Alguna vez, la escritora británica Freya Madeline Stark dijo -y tiene razón- que la Navidad y el año nuevo no son simples acontecimientos, sino una parte del hogar que uno lleva siempre en su corazón.
En un mundo tan convulsionado como el nuestro, que cada día afrontamos una crisis peor que la anterior, son más que necesarias las excusas para tener momentos que nos permitan reencontrarnos, apaciguarse y recordar que, a pesar de lo gris que pueda ser el panorama, la vida es maravillosa y vale la pena vivirla.
Estoy convencido de que, más allá de la explicación histórica del nacimiento de Jesús, la Navidad es una necesidad.
Y lo es porque las conmemoraciones tan especiales -como esta, que sin duda es la más especial-, son un recordatorio de que nuestra presencia en el mundo debe tener un propósito, y ese propósito va más allá de nosotros mismos y nuestro individualismo.
En estos días he tenido la oportunidad de compartir nuevamente con mi familia, mirarnos a los ojos y extendernos un abrazo.
Ese es también el encanto del fin de año: el de ser un punto de reencuentro; la de reconocernos como humanos impulsados por el motor de la fraternidad.
En diciembre de 1914, tan solo unos días después de haber comenzado la Primera Guerra Mundial ocurrió algo que aún maravilla al mundo.
Unos días antes de la Nochebuena, soldados alemanes, británicos y franceses salieron de sus trincheras para intercambiar saludos, cantar villancicos, compartir comida, recuerdos e, incluso, hubo ceremonias funerarias conjuntas y partidos de fútbol entre bandos rivales.
¿Cómo es posible que un puñado de muchachos que días antes disparaban sus fusiles buscando eliminar a sus oponentes en el campo de batalla, estuvieran ahora compartiendo como los más cercanos amigos? ¿Cómo se explica que, por unos días, parecieran haber olvidado que los dividían las nacionalidades, pero los unía un sentimiento de empatía?
Sigo pensando y no encuentro respuesta.

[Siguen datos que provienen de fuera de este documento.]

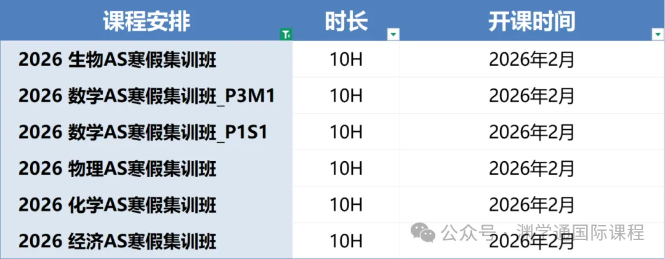The height and width of the screenshot is (259, 665).
Task: Select the 2026年2月 cell in the 物理 row
Action: tap(531, 168)
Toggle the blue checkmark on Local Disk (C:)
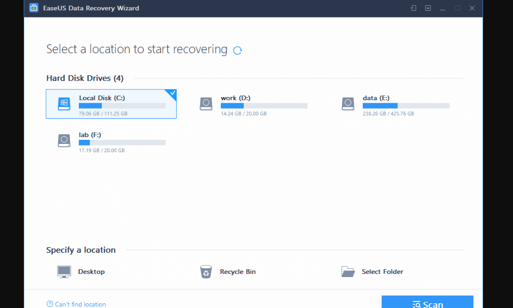The image size is (513, 308). click(172, 93)
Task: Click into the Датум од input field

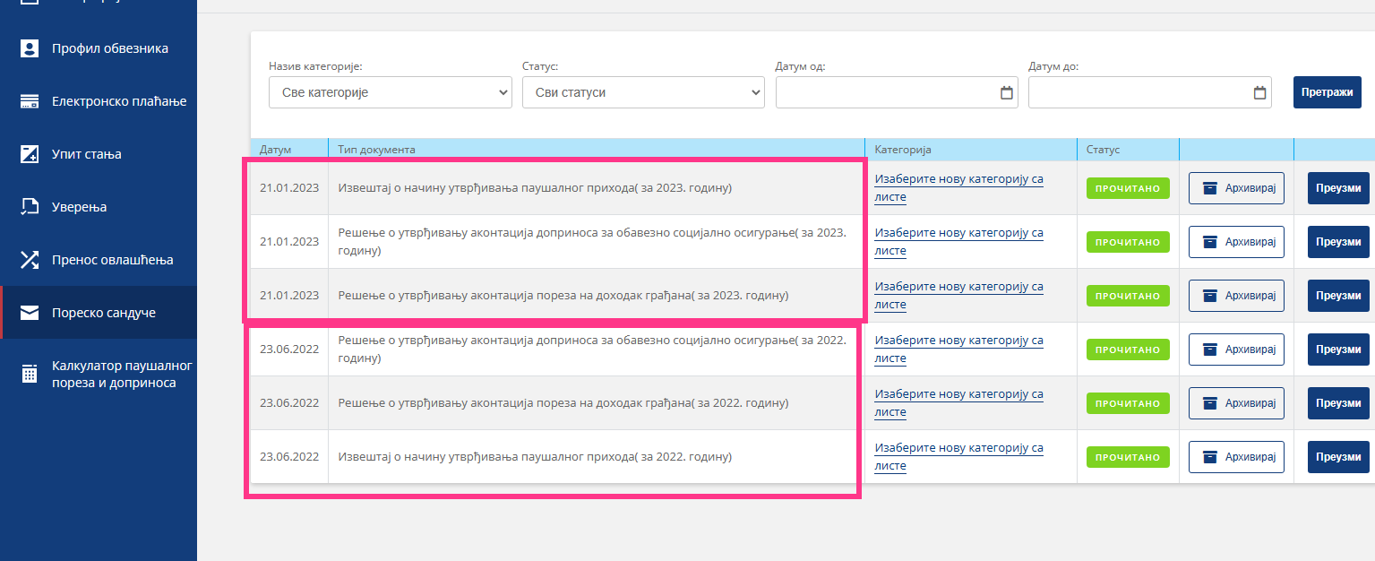Action: [x=885, y=92]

Tan solo se me ocurre creer que este tiempo está impregnado por ese espíritu divino que nos recuerda algo tan sencillo como que, a pesar de cualquier diferencia, somos humanos.
A este país le hace falta empaparse de ese espíritu de real amistad: de sentarse en una misma mesa y dejar atrás todas esas razones que nos distanciaron.

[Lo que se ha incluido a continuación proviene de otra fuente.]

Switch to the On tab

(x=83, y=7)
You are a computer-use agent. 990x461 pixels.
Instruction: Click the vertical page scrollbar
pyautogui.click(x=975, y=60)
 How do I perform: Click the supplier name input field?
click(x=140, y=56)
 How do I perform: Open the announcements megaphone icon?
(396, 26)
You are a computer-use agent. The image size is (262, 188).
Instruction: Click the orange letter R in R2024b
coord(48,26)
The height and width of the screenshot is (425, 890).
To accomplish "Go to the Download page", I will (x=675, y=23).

Porque las familias no son una fantasía de cuentos de hadas: a veces tenemos desencuentros, discusiones y podemos alejarnos. Pero esa es precisamente la magia navideña: esa fuerza de la unión y de recordar que, como ocurrió en 1914, siempre habrá más razones para la unidad que para la división.
A toda Colombia le extiendo un caluroso saludo de fin de año y renuevo mis votos porque, tarde o temprano, encontremos la magia y el encanto de fin de año que nos une y podamos pasar, de una vez por todas, esa página de confrontación irracional que nos ha gobernado a lo largo de nuestra historia patria.

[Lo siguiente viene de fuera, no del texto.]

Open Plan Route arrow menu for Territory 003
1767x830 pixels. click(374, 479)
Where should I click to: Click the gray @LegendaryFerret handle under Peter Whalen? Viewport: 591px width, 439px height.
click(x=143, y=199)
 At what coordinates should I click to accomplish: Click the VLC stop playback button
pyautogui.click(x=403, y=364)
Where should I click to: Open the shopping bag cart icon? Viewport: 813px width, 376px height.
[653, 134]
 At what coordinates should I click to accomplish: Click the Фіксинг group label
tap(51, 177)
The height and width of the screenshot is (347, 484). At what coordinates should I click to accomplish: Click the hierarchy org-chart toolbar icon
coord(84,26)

Nota: Al Partido Liberal, que tanta historia tiene, le vendría bien sentarse en una misma mesa, reflexionar y construir con calma y sabiduría la unidad.
No porque pensemos igual o porque no tengamos diferencias (que siempre las tendremos), sino porque así son las familias: siempre encuentran la manera de superar sus dificultades y de salir adelante juntas.